Department of Soil Science, Luiz de Queiroz College of Agriculture (Esalq), University of São Paulo (USP), Av. Pádua Dias, 11, 13418-900, Piracicaba, SP, Brazil.
Division 4.4 - Thermochemical Residues Treatment and Resource Recovery, German Federal Institute for Materials Research and Testing (BAM), Richard-Willstätter-Straße, 11, 12489, Berlin, Germany.
J Environ Manage. 2022 Jan 15;302(Pt A):113984. doi: 10.1016/j.jenvman.2021.113984. Epub 2021 Oct 23.
Conventional phosphate fertilizers are usually highly water-soluble and rapidly solubilize when moistened by the soil solution. However, if this solubilization is not in alignment with plants demand, P can react with the soil colloidal phase, becoming less available over time. This is more pronounced in acidic, oxidic tropical soils, with high P adsorption capacity, reducing the efficiency of P fertilization. Furthermore, these fertilizers are derived from phosphate rock, a non-renewable resource, generating an environmental impact. To assess these concerns, waste-recycled P sources (struvite, hazenite and AshDec®) were studied for their potential of reducing P fixation by the soil and improving the agronomic efficiency of the P fertilization. In our work, we compared the solubilization dynamics of struvite, hazenite, AshDec® to triple superphosphate (TSP) in a sandy clay loam Ferralsol, as well as their effect on solution pH and on soil P pools (labile, moderately-labile and non-labile) via an incubation experiment. Leaching columns containing 50 g of soil with surface application of 100 mg per column (mg col) of P from each selected fertilizer and one control (nil-P) were evaluated for 60 days. Daily leachate samples from the column were analyzed for P content and pH. Soil was stratified in the end and submitted to P fractionation. All results were analyzed considering p < 0.05. Our findings showed that TSP and struvite promoted an acid P release reaction (reaching pHs of 4.3 and 5.5 respectively), while AshDec® and hazenite reaction was alkaline (reaching pHs of 8.4 and 8.5 respectively). Furthermore, TSP promoted the highest P release among all sources in 60 days (52.8 mg col) and showed rapid release dynamic in the beginning, while struvite and hazenite showed late release dynamics and lower total leached P (29.7 and 15.5 mg col P respectively). In contrast, no P-release was detected in the leachate of the AshDec® over the whole trial period. Struvite promoted the highest soil labile P concentration (7938 mg kg), followed by hazenite (5877 mg kg) and AshDec® (4468 mg kg), all higher than TSP (3821 mg kg), while AshDec® showed high moderately-labile P (9214 mg kg), reaffirming its delayed release potential.

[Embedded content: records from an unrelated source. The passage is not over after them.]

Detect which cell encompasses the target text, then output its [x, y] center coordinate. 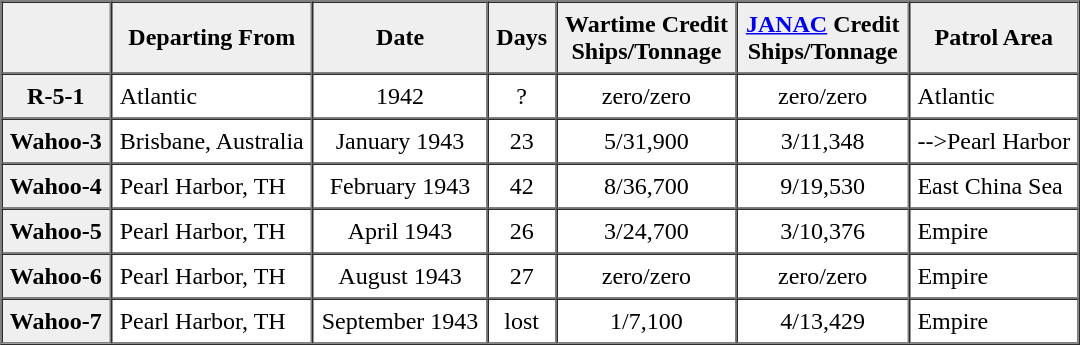
1/7,100 [646, 320]
August 1943 [400, 276]
1942 [400, 96]
27 [522, 276]
Days [522, 38]
Departing From [212, 38]
East China Sea [994, 186]
4/13,429 [823, 320]
Wahoo-4 [56, 186]
September 1943 [400, 320]
April 1943 [400, 230]
3/24,700 [646, 230]
8/36,700 [646, 186]
26 [522, 230]
3/11,348 [823, 140]
5/31,900 [646, 140]
3/10,376 [823, 230]
9/19,530 [823, 186]
Wahoo-6 [56, 276]
Wartime CreditShips/Tonnage [646, 38]
February 1943 [400, 186]
January 1943 [400, 140]
42 [522, 186]
Date [400, 38]
R-5-1 [56, 96]
Wahoo-3 [56, 140]
-->Pearl Harbor [994, 140]
23 [522, 140]
Wahoo-5 [56, 230]
lost [522, 320]
JANAC CreditShips/Tonnage [823, 38]
Patrol Area [994, 38]
Brisbane, Australia [212, 140]
? [522, 96]
Wahoo-7 [56, 320]
Capture the cell that displays the provided text and extract its [x, y] central coordinate. 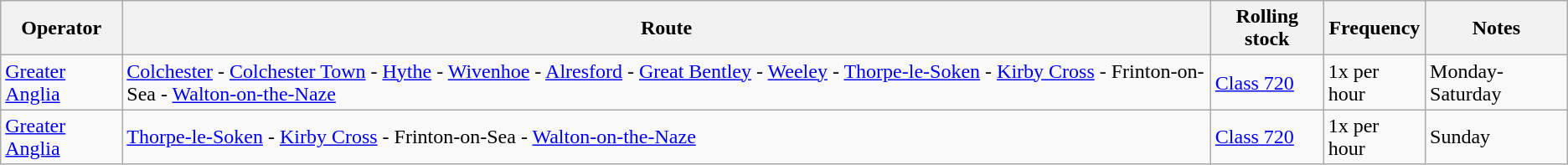
Operator [62, 28]
Frequency [1374, 28]
Notes [1497, 28]
Monday-Saturday [1497, 82]
Sunday [1497, 137]
Route [667, 28]
Thorpe-le-Soken - Kirby Cross - Frinton-on-Sea - Walton-on-the-Naze [667, 137]
Rolling stock [1266, 28]
Search for the cell housing the specified text and yield its [x, y] center coordinate. 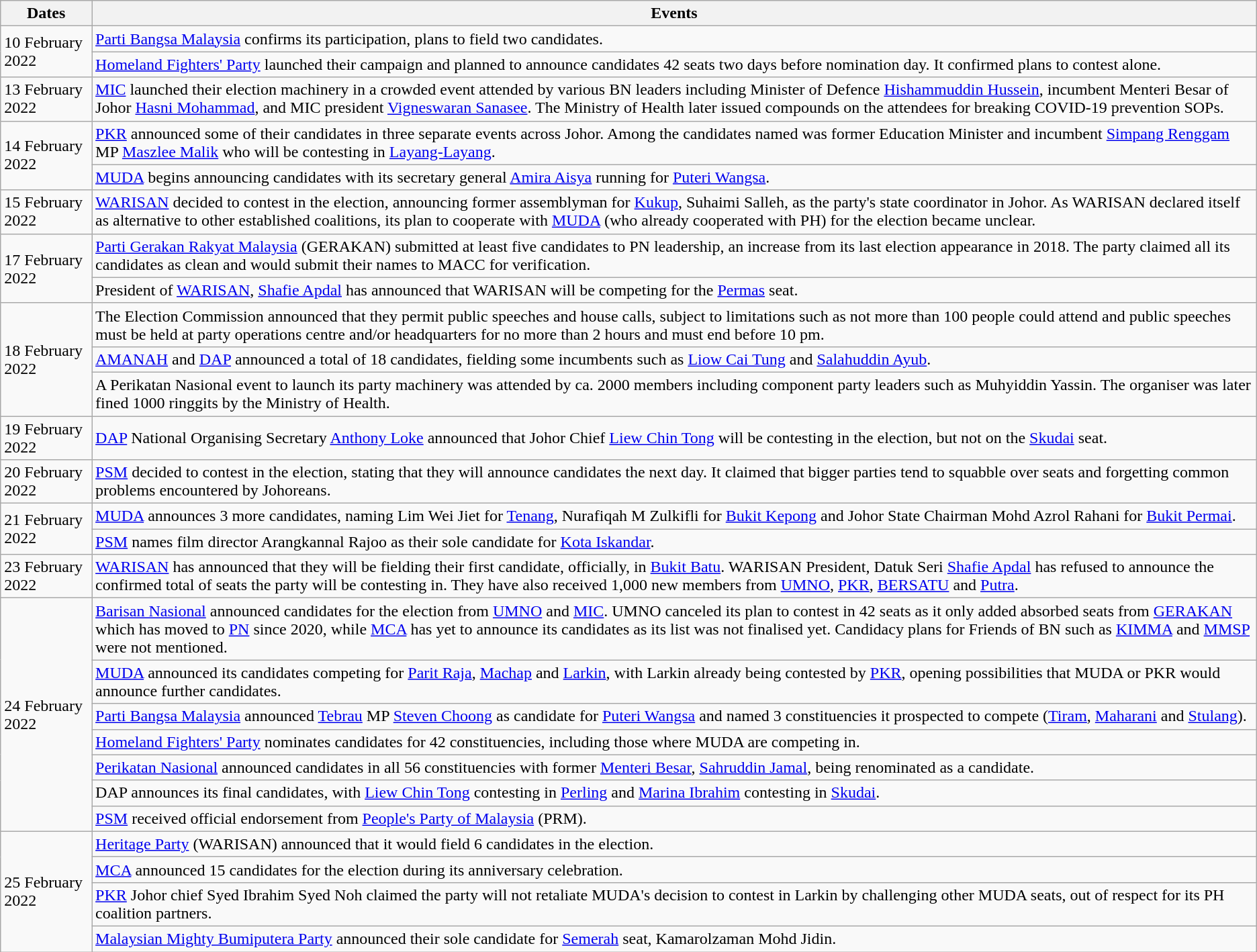
President of WARISAN, Shafie Apdal has announced that WARISAN will be competing for the Permas seat. [674, 290]
Homeland Fighters' Party nominates candidates for 42 constituencies, including those where MUDA are competing in. [674, 742]
17 February 2022 [46, 269]
14 February 2022 [46, 156]
13 February 2022 [46, 99]
Heritage Party (WARISAN) announced that it would field 6 candidates in the election. [674, 844]
PSM names film director Arangkannal Rajoo as their sole candidate for Kota Iskandar. [674, 542]
19 February 2022 [46, 438]
MCA announced 15 candidates for the election during its anniversary celebration. [674, 870]
10 February 2022 [46, 52]
24 February 2022 [46, 714]
21 February 2022 [46, 529]
15 February 2022 [46, 212]
Dates [46, 13]
Events [674, 13]
MUDA begins announcing candidates with its secretary general Amira Aisya running for Puteri Wangsa. [674, 177]
DAP announces its final candidates, with Liew Chin Tong contesting in Perling and Marina Ibrahim contesting in Skudai. [674, 793]
23 February 2022 [46, 576]
AMANAH and DAP announced a total of 18 candidates, fielding some incumbents such as Liow Cai Tung and Salahuddin Ayub. [674, 359]
Perikatan Nasional announced candidates in all 56 constituencies with former Menteri Besar, Sahruddin Jamal, being renominated as a candidate. [674, 767]
Malaysian Mighty Bumiputera Party announced their sole candidate for Semerah seat, Kamarolzaman Mohd Jidin. [674, 939]
25 February 2022 [46, 892]
18 February 2022 [46, 359]
PSM received official endorsement from People's Party of Malaysia (PRM). [674, 819]
Parti Bangsa Malaysia confirms its participation, plans to field two candidates. [674, 39]
20 February 2022 [46, 482]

传统的磷酸盐肥料通常具有高水溶性,在被土壤溶液润湿时会迅速溶解。然而,如果这种溶解与植物的需求不匹配,磷就会与土壤胶体相反应,随着时间的推移变得越来越不活跃。在酸性、氧化的热带土壤中,这种情况更为明显,因为这些土壤具有高磷吸附能力,从而降低了磷肥的效率。此外,这些肥料来自不可再生资源磷矿,会产生环境影响。为了评估这些问题,研究了废物回收磷源(鸟粪石、磷钙石和 AshDec®)在减少土壤磷固定和提高磷肥农学效率方面的潜力。在我们的工作中,我们比较了鸟粪石、磷钙石、AshDec®在砂壤土 Ferralsol 中的溶解动力学与三料过磷酸钙(TSP)的差异,以及它们通过培养实验对溶液 pH 值和土壤磷库(活性、中度活性和非活性)的影响。通过表面应用每柱 100mg 磷(mg col)的每种选定肥料(TSP、鸟粪石、磷钙石、AshDec®)和一个对照(无磷),对含有 50g 土壤的淋滤柱进行了 60 天的评估。每天从柱中提取的淋出液样品进行磷含量和 pH 值分析。柱结束时分层土壤,并进行磷分级。所有结果均考虑到 p<0.05。我们的发现表明,TSP 和鸟粪石促进了酸性磷释放反应(分别达到 pH 值 4.3 和 5.5),而 AshDec®和磷钙石的反应呈碱性(分别达到 pH 值 8.4 和 8.5)。此外,在 60 天内,TSP 是所有来源中释放磷最多的(52.8mg col),在开始时释放迅速,而鸟粪石和磷钙石则在后期释放,总淋出磷较少(分别为 29.7 和 15.5mg col P)。相比之下,在整个试验期间,AshDec®淋出液中未检测到磷释放。鸟粪石促进了土壤中最高的活性磷浓度(7938mg kg),其次是磷钙石(5877mg kg)和 AshDec®(4468mg kg),均高于 TSP(3821mg kg),而 AshDec®表现出较高的中度活性磷(9214mg kg),证实了其延迟释放的潜力。